(Activity) I need the number of lines in the data that include "près"; reply with that number alone.

(Record set)
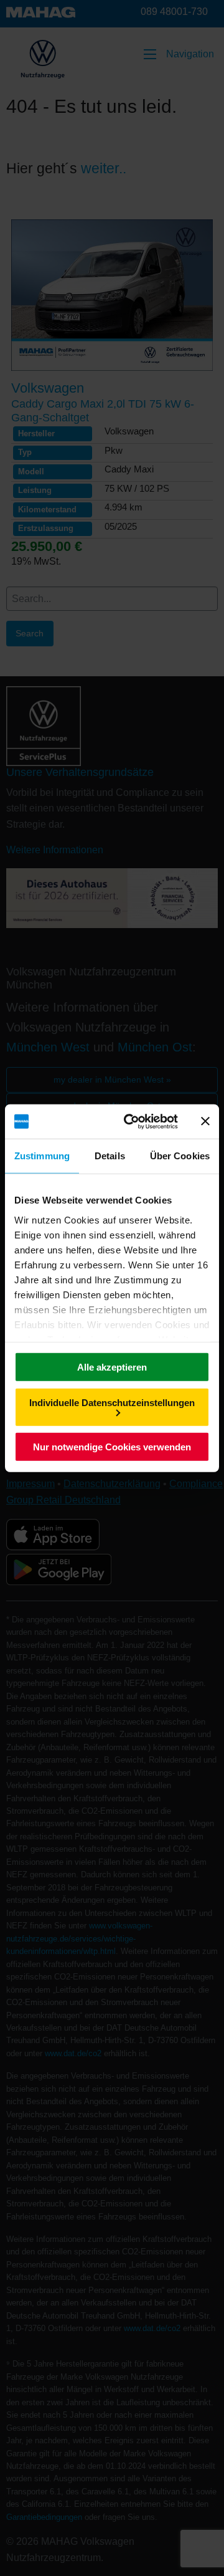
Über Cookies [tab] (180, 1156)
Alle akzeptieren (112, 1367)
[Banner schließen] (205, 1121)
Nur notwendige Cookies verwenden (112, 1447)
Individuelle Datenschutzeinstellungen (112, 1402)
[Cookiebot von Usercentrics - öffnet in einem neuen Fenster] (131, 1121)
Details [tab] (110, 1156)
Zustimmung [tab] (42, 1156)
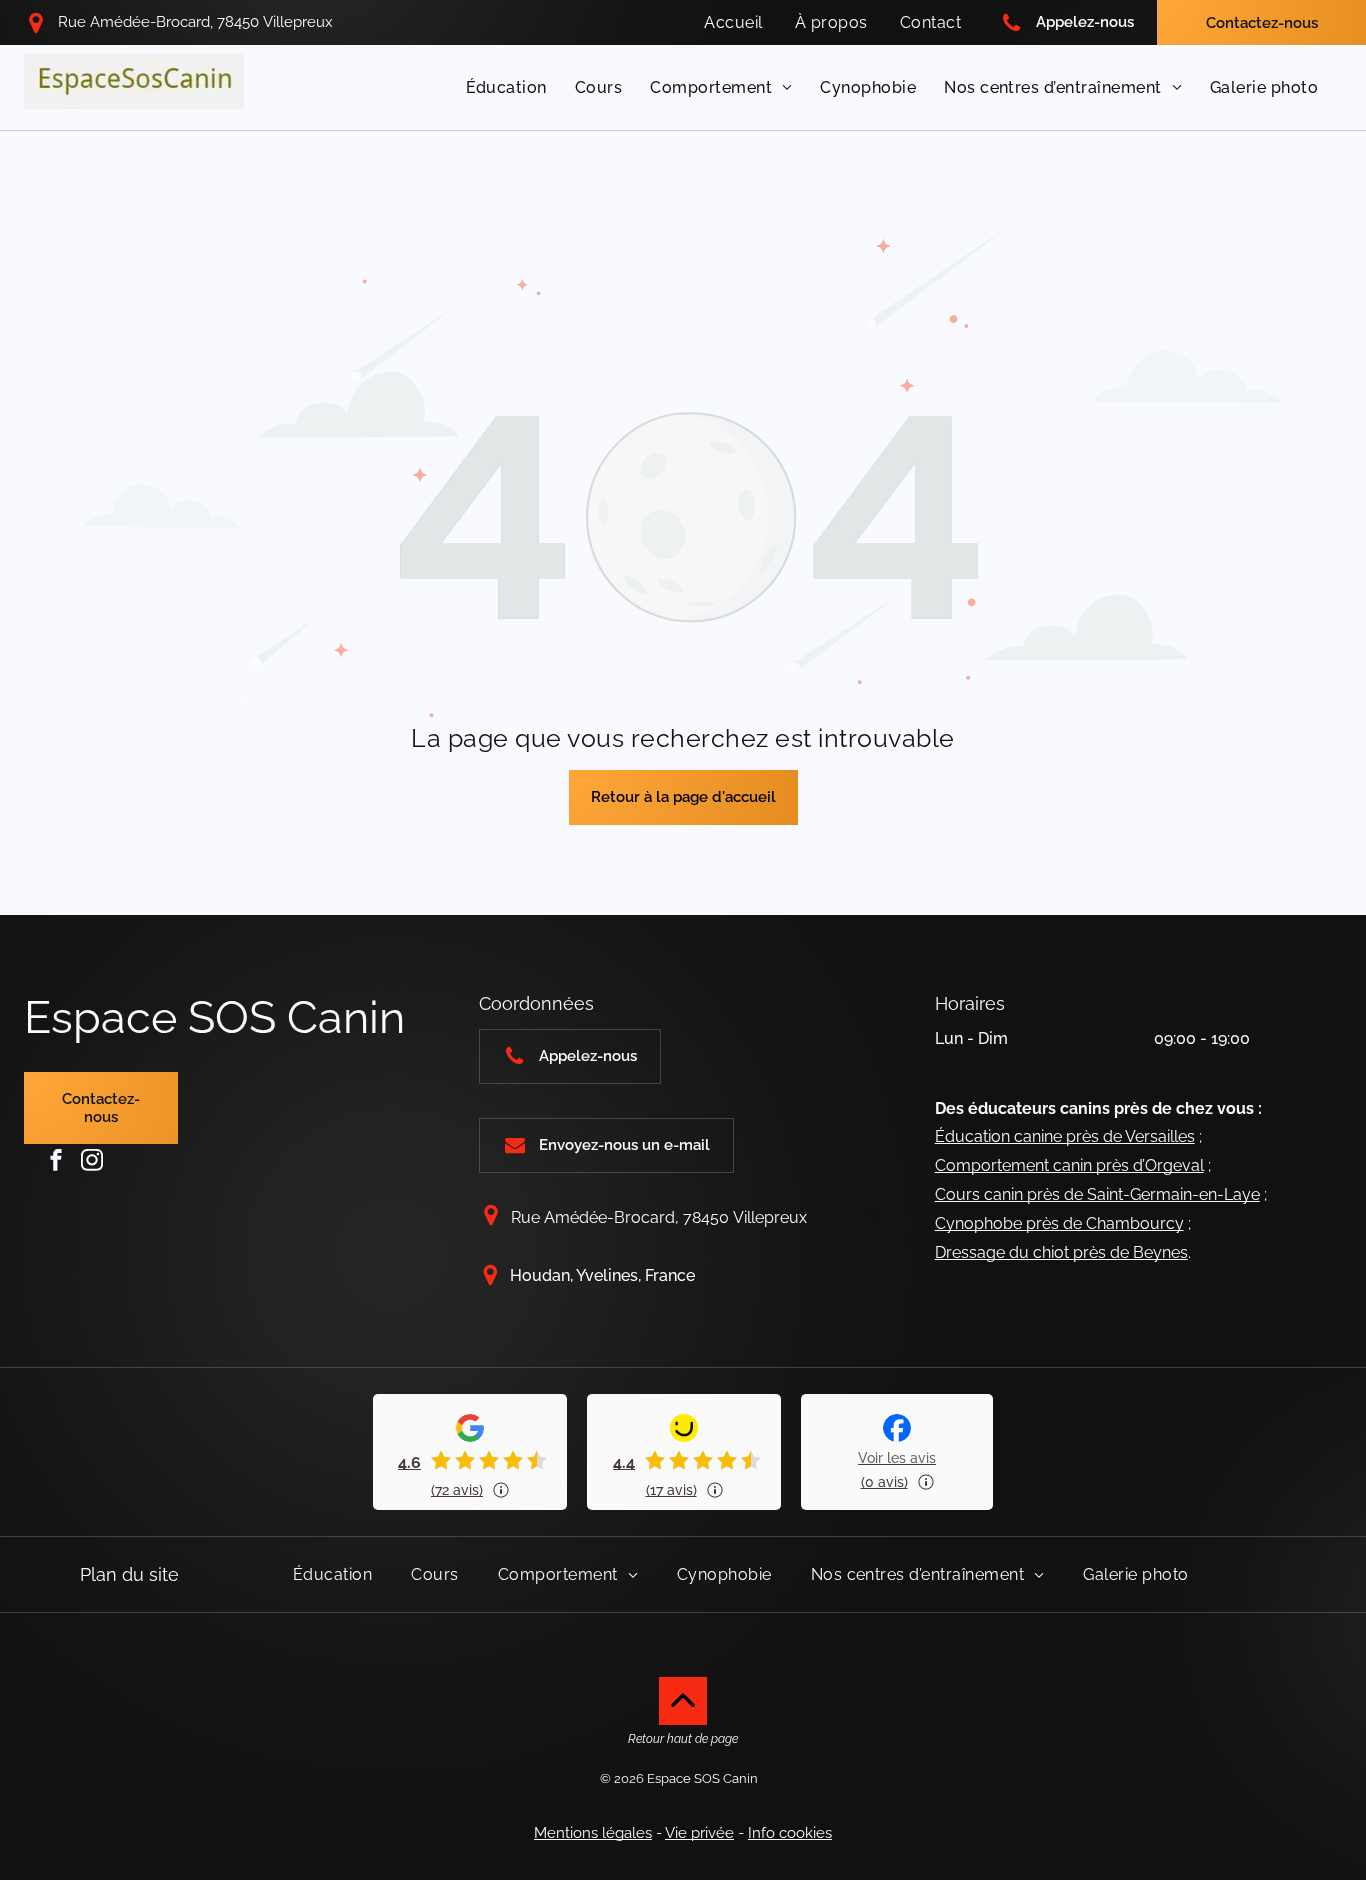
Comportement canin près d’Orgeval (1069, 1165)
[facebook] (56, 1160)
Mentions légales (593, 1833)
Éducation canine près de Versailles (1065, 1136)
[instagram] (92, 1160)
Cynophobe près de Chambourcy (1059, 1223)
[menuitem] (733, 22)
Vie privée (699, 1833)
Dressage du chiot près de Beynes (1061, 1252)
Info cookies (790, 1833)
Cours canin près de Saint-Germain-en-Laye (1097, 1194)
==
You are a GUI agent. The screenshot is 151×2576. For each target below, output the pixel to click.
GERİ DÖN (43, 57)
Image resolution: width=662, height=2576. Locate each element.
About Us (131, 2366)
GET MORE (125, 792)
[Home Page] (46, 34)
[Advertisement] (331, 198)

(Exercise output) 5